Sunday, July 8, 2012

THE SHUTTLE QUEEN

LOVE ALL, PLAY Saina Nehwal, An Inspirational Biography, the first book about the 22-year-old champion, talks about her close ties with her family and coach, looks at what makes her a winner

T here’s something about Saina Nehwal; something wholesome and endearing; something middle class and believable; something solid and dependable. She reminds you of the young Sachin, really, with her absolute focus and quiet charm. And like him, the badminton champ seems marked for greatness and for a place in the perennial sunshine that bathes those anointed by the Indian public as worthy of adoration.
Few sportsmen make the grade. The ones who do are usually expert wielders of cricket bats with squeaky clean lives. Lately, the Indian sporting scene with its doping scandals in athletics, the public wars between tennis ‘stalwarts’, and the twisted tragedy of Pinki Pramanik seems straight out of the script of a lurid soap opera.
Against this blotchy backdrop, 22year-old Saina glides like a pristine bird. Perhaps it’s because of her extreme youth, her no-nonsense air or even her obvious disinterest in appearing vacuously pretty, that this younger daughter of an agricultural scientist and a former state-level badminton player from Haryana hasn’t attracted the kind of intrusive media attention which fellow Hyderabadi, Sania Mirza, has always had to contend with. Of a piece with that, instead of column inches focusing on her love life or her dress sense, Nehwal has an entire biography devoted to her.
Journalist TS Sudhir, formerly of NDTV, whose ‘ Saina Nehwal, An Inspirational Biography’ has just been released, says he chose her as his subject because few people know about the details of her life. “She is extremely focused and very disciplined for a girl her age; she is stubborn and has an obsessive hunger to win,” he says adding that he was also impressed by her relationship with her parents and her coach Pullela Gopichand with whom she, apparently, shares the ideal guru-shishya relationship. Since Saina’s father Dr Harvir Singh is a close friend of the author, the family freely shared intimate anecdotes. So the reader learns that Saina’s mother nursed her until she was four-and-a-half years old and that, as an infant, the future three-time Indonesian Open champion and India’s great Olympic hope often laughed raucously as she watched her mother play badminton. Sudhir reveals that Saina, who was named after Shirdi Sai Baba – her name is a truncation of ‘Sainaam’ – continues to be grounded and humble while also having that winning “maar doonga” attitude.

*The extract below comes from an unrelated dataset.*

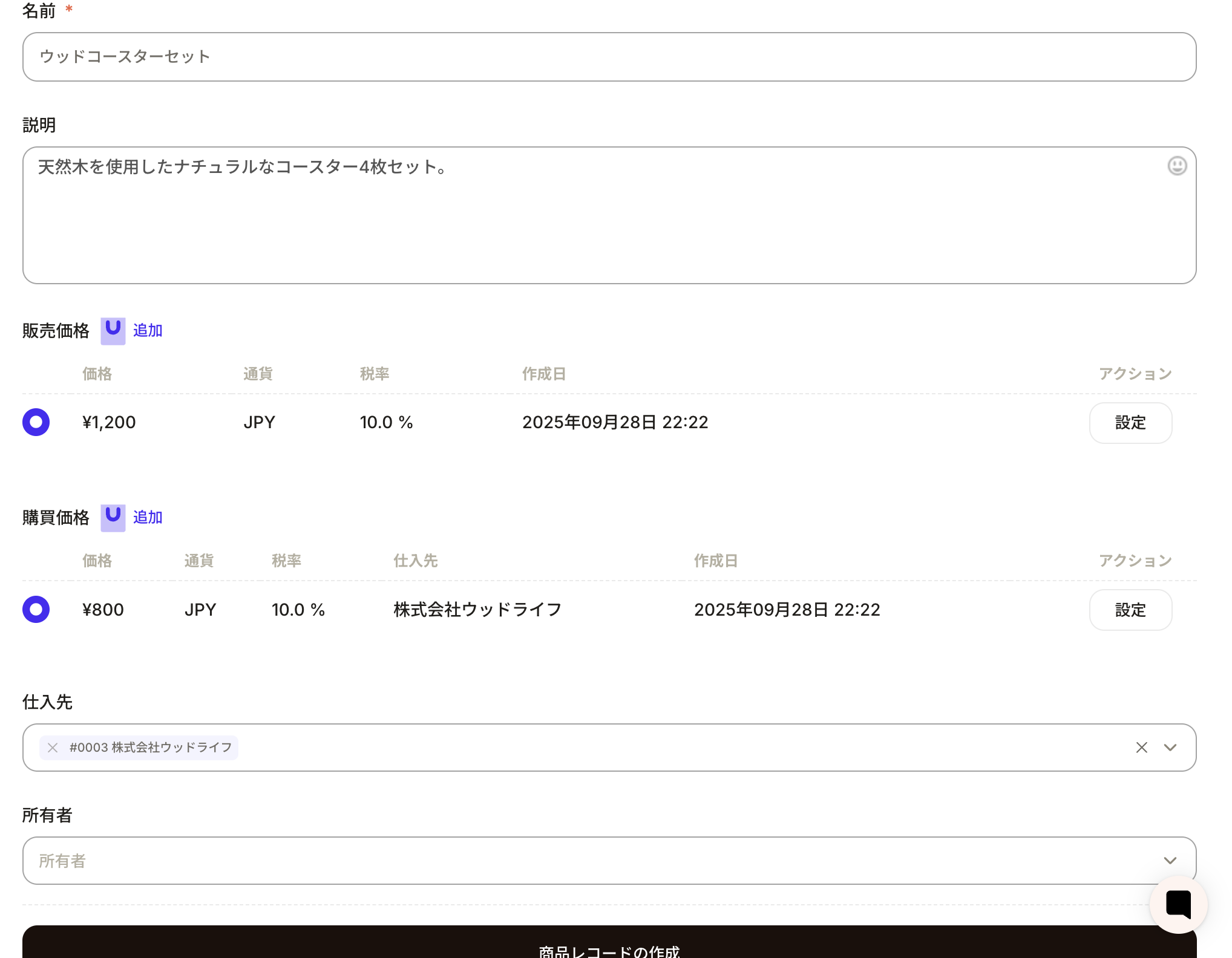Screen dimensions: 1232x958
Task: Focus the 名前 input field
Action: pos(609,57)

“She has put a shield around her and is focused on the Olympics now,” Sudhir says adding that Saina currently spends 12 hours daily training at the Pullela Gopichand Badminton Academy in her hometown. That’s the sort of detail that will endear her to a public yearning for a spotless next-generation hero worthy of worship, someone who will decimate everything in her path while staying true to her family and her guru… and oh, also maintaining a certain disdain for frou frou fashion.